=== BRIEF ===
Set down, word for word, the line with "The width and height of the screenshot is (1450, 840)." and the lines after it through the final line of the data below, without pictures.

=== THE INPUT ===
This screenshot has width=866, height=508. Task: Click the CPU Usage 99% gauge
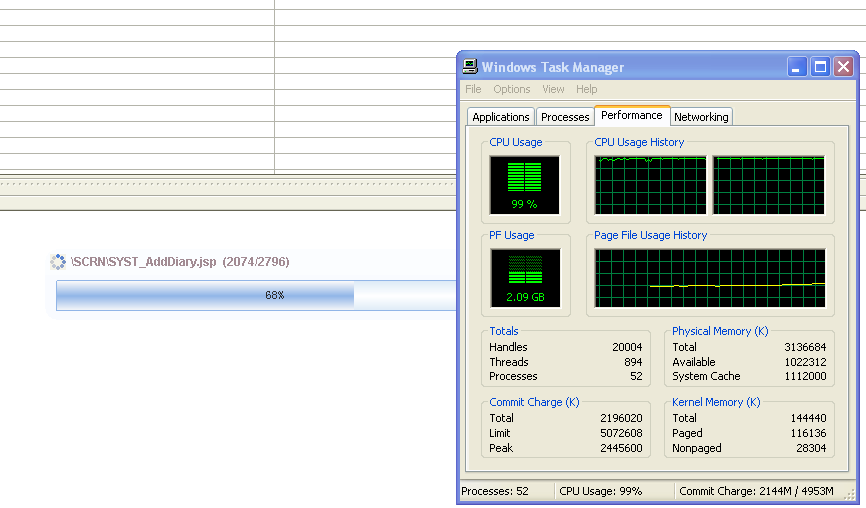(x=525, y=185)
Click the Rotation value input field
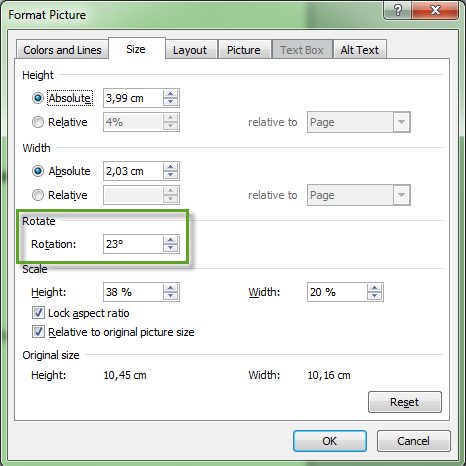466x466 pixels. [133, 244]
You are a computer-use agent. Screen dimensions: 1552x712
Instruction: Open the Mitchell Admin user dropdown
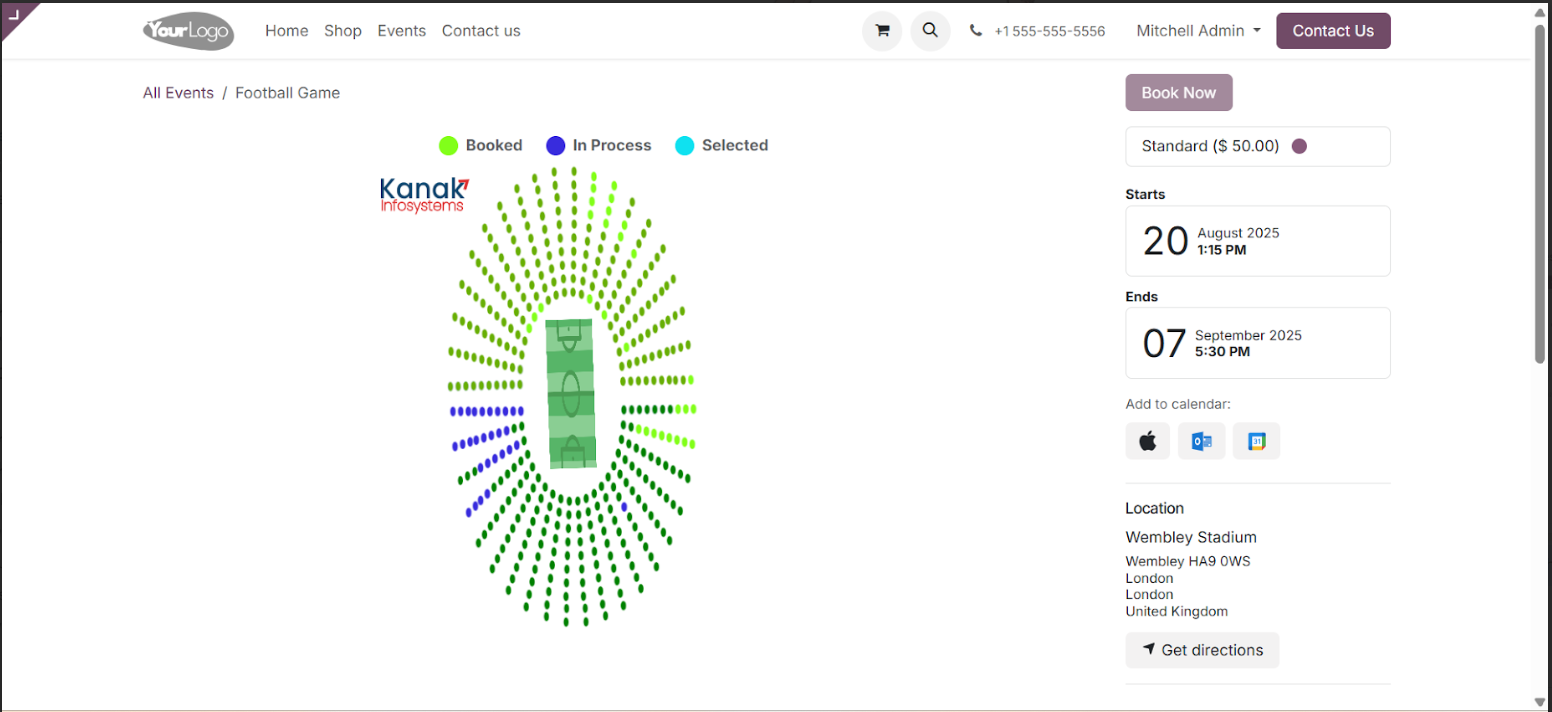1198,31
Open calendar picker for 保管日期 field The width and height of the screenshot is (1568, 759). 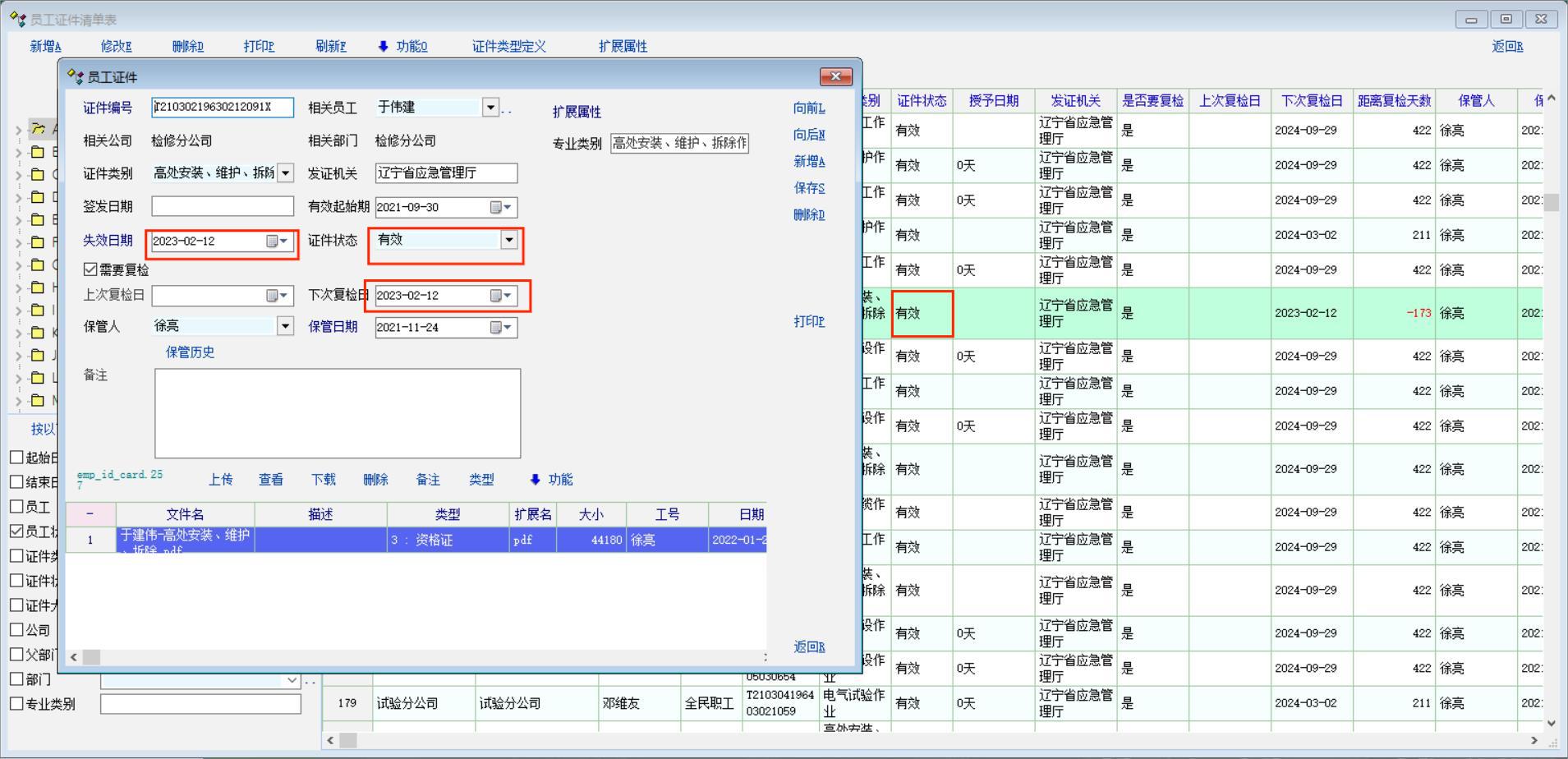501,328
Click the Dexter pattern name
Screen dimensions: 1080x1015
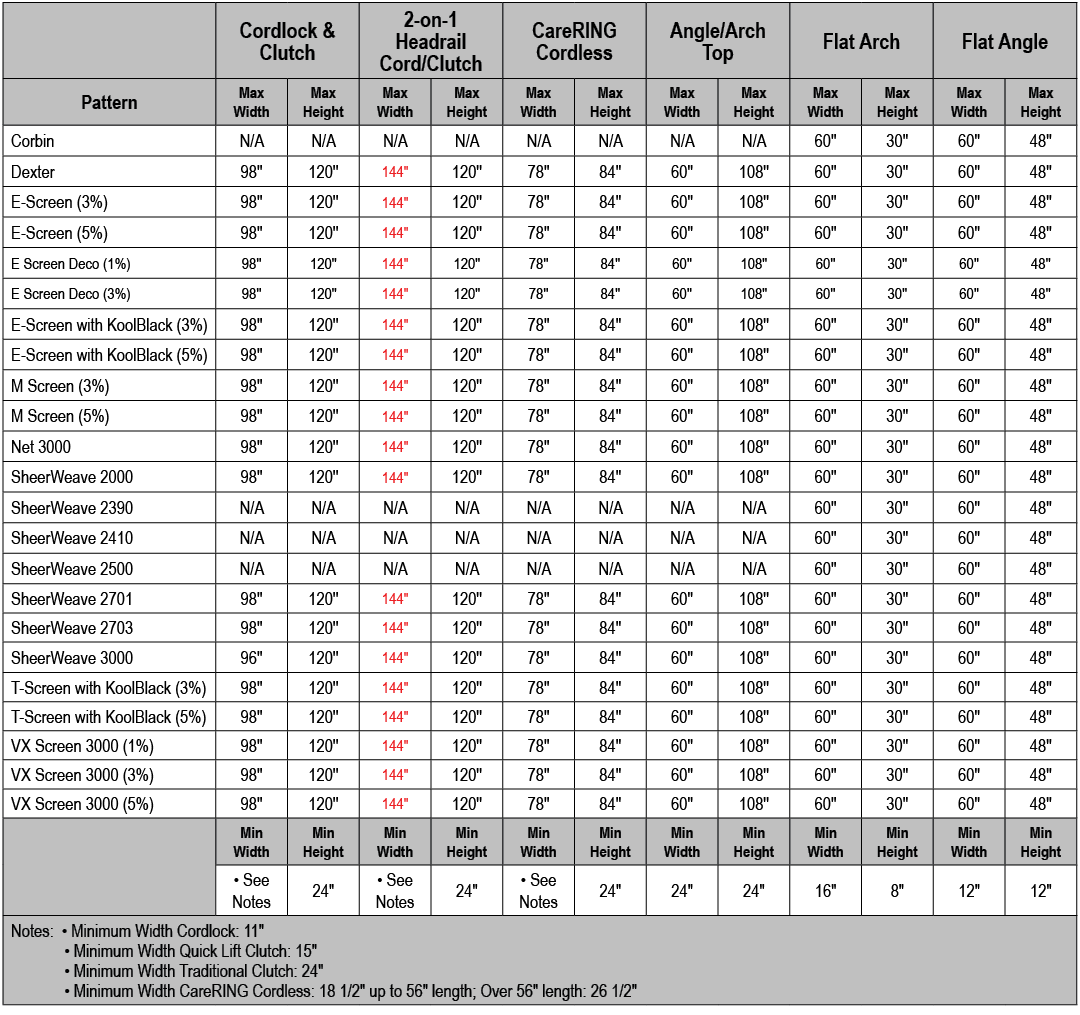tap(33, 172)
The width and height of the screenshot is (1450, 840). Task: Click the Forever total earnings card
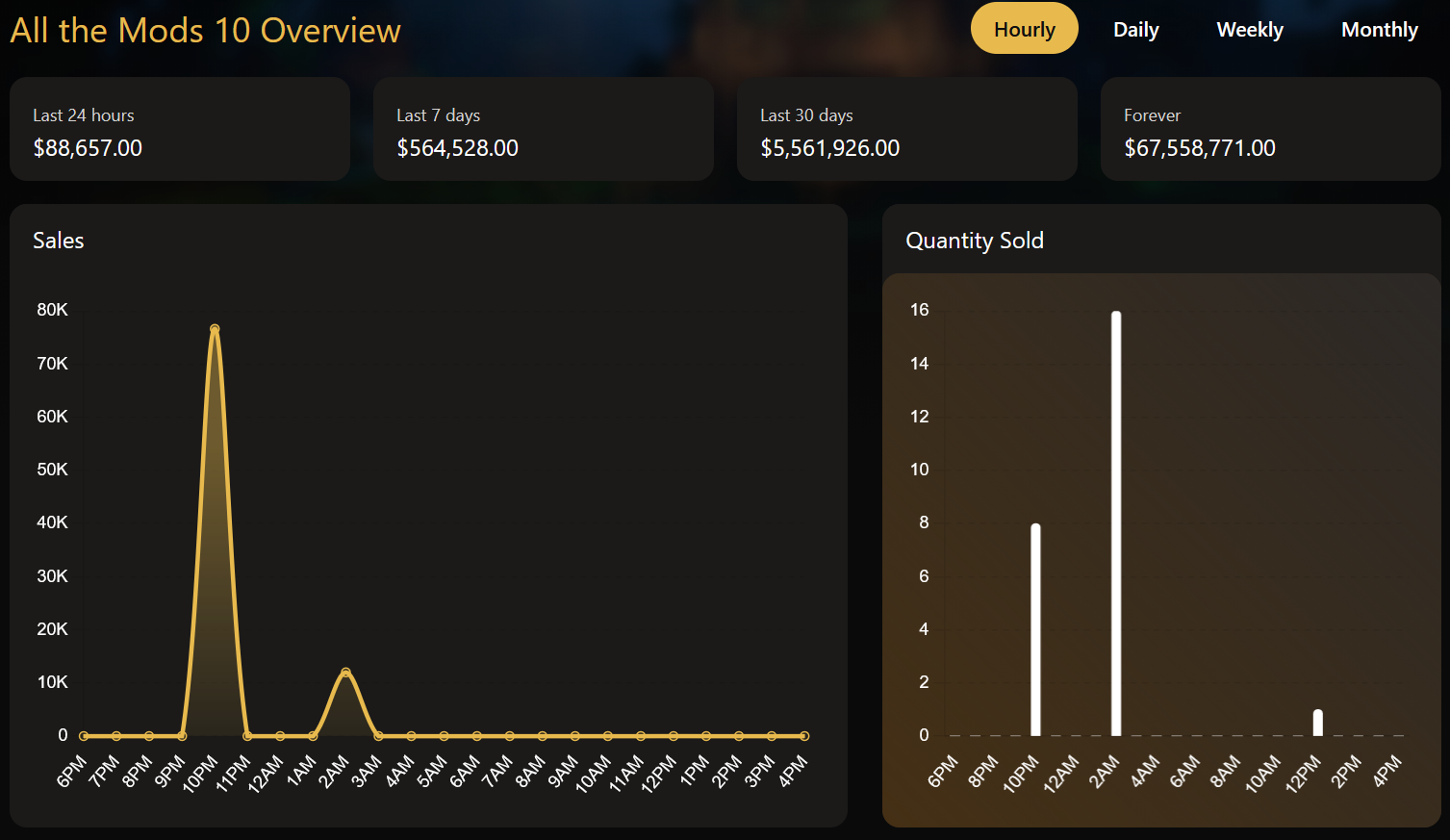point(1269,129)
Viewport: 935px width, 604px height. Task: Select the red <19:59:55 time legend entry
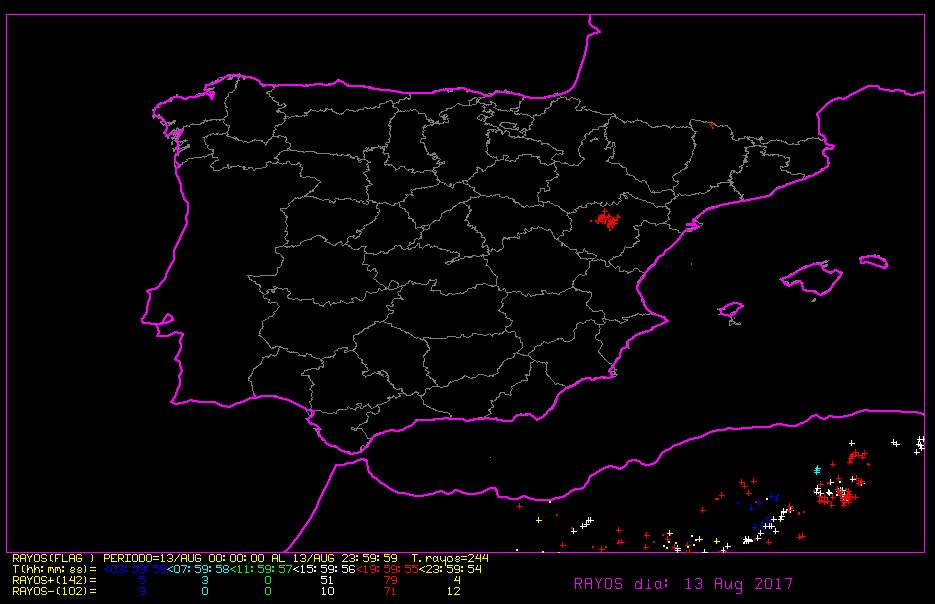(387, 569)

=== EXPECTED ANSWER ===
The width and height of the screenshot is (1450, 840). Task: Click the Forever total earnings card
point(1269,129)
Viewport: 935px width, 604px height. Task: Select the red <19:59:55 time legend entry
(387, 569)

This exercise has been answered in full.